Passionné de la nouvelle, M.Said Raihani multiplie les actions pour sa promotion.

«La nouvelle est le genre qui a été le moins libéré»
LE MATIN : Vous paraissez obsédé par la nouvelle. Quel est le secret de cette passion et quelles en sont les origines ?

MOHAMED SAID RAIHANI :
Mon premier amour, c'étaient les arts plastiques. Mais comme je n'ai pu accéder à l'école des Beaux-Arts pour des raisons familiales, je me suis orienté à la littérature, vers l'âge de 16 ans. J'ai d'abord tenté d'écrire mon autobiographie en langue française, par la suite j'ai commencé à écrite des pièces de théâtre en anglais, vu qu'à l'époque j'étais un passionné du grand dramaturge George Bernard Show. Je me suis également essayé à la nouvelle parce que j'étais fasciné par Ernest Hemingway. Toutefois, quand j'ai terminé mes études universitaires et que j'ai intégré le corps de l'enseignement, je suis passé de l'anglais comme langue d'écriture à l'arabe. J'ai, en revanche, gardé mon amour pour la nouvelle qui remontre à mon enfance.
En fait, quand j'étais petit, une amie de ma mère nous rendait visite tous les après-midi et nous racontait des contes merveilleux. J'ai appris par la suite qu'il s'agissait des «Mille et une nuits». Cette dame n'est autre que «Satidat al Haki» dont la photo est exposée au 1er chapitre de mon «autobio-photographie» intitulée «Quand la photo parle».

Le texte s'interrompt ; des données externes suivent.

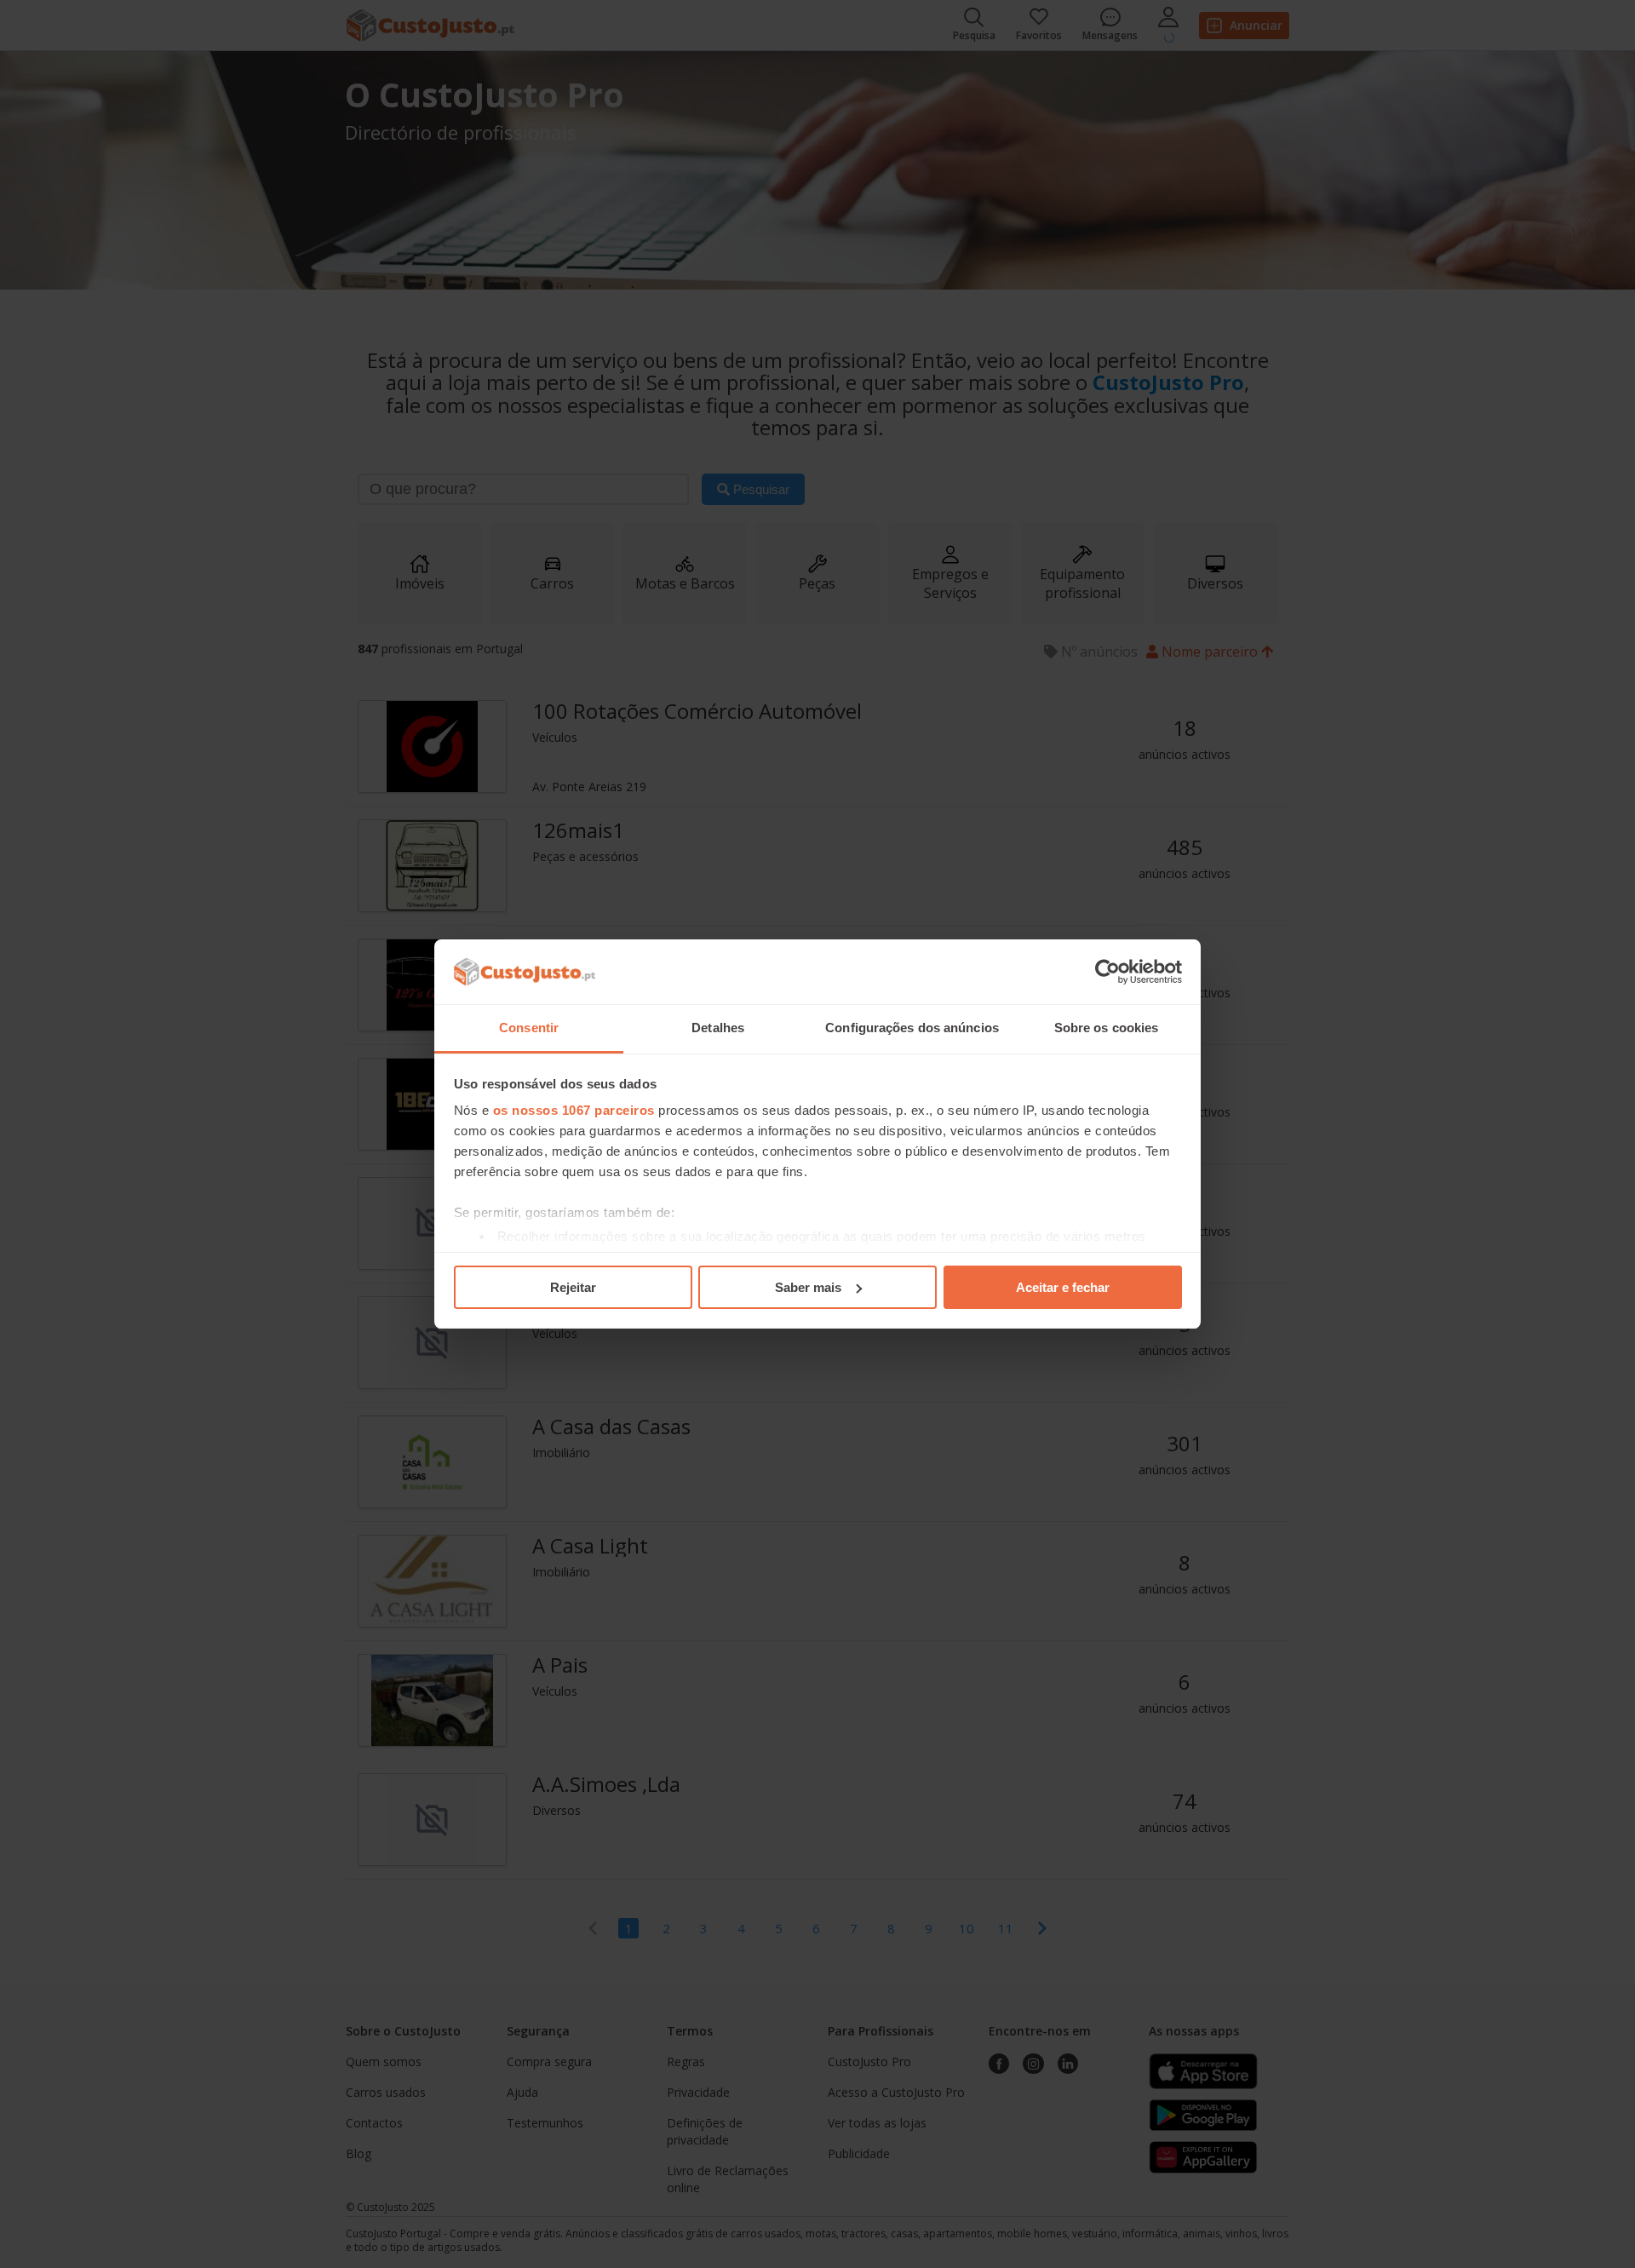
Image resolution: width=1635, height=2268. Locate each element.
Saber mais (808, 1287)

Comment cette femme vous a-t-elle influencé ?

Elle a aiguisé ma passion pour la réception des histoires dès mon jeune âge. Elle m'a également fait aimer l'écriture, surtout en matière d'expression écrite quand j'étais au lycée. Ce qui m'a encouragé à écrire des œuvres de fiction. Quant à la lecture des livres des grands écrivains, elle m'a ouvert les yeux sur le processus d'écriture, ses coulisses et ses mécanismes. En choisissant l'écriture, j'ai choisi la vie. Aujourd'hui, j'ai 39 ans et j'ai à mon effectif 39 œuvres dont seulement 6 ont été publiées entre 2001 et 2008, tandis que «Ainsi parlait Santa Lugar-Verde», le recueil de nouvelles qui a eu le prix de Naji Nouaman en 2005 au Liban ainsi que «Dialogue de deux générations», une œuvre coécrite avec l'écrivain Idriss Sghir, attendent toujours d'être éditées.

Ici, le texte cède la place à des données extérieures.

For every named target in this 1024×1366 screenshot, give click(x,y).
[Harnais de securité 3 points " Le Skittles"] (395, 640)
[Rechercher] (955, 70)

Quel regard jetez-vous sur la nouvelle au Maroc et quelle évaluation en faites-vous ?

Les expériences littéraires s'amplifient grâce au cumul des œuvres au fil des années. Au Maroc, les genres les plus stables et les plus soutenus en matière de production sont le roman d'expression française et la nouvelle en langue arabe, en plus de la poésie en dialectal et du théâtre. Contrairement au roman, la nouvelle reste le seul genre qui a eu un parcours ininterrompu depuis sa naissance dans les années 40. Ce qui lui a valu une production assez importante sur le plan quantitatif. Quant à la qualité, ce genre reste moins libéré que les autres en l'occurrence la poésie. La nouvelle n'a pas pu dépasser la forme rectangulaire. Quant au fond, les nouvellistes ont opté depuis le début, d'écrire à la troisième personne. Ce qui a eu pour conséquence de l'éloigner du «Soi». Les principales caractéristiques de cet «éloignement» dans la nouvelle sont une crise de liberté, de rêve et d'amour. C'est ce que j'ai appelé les «Trois clefs». Ces éléments sont les moins représentés dans les récits.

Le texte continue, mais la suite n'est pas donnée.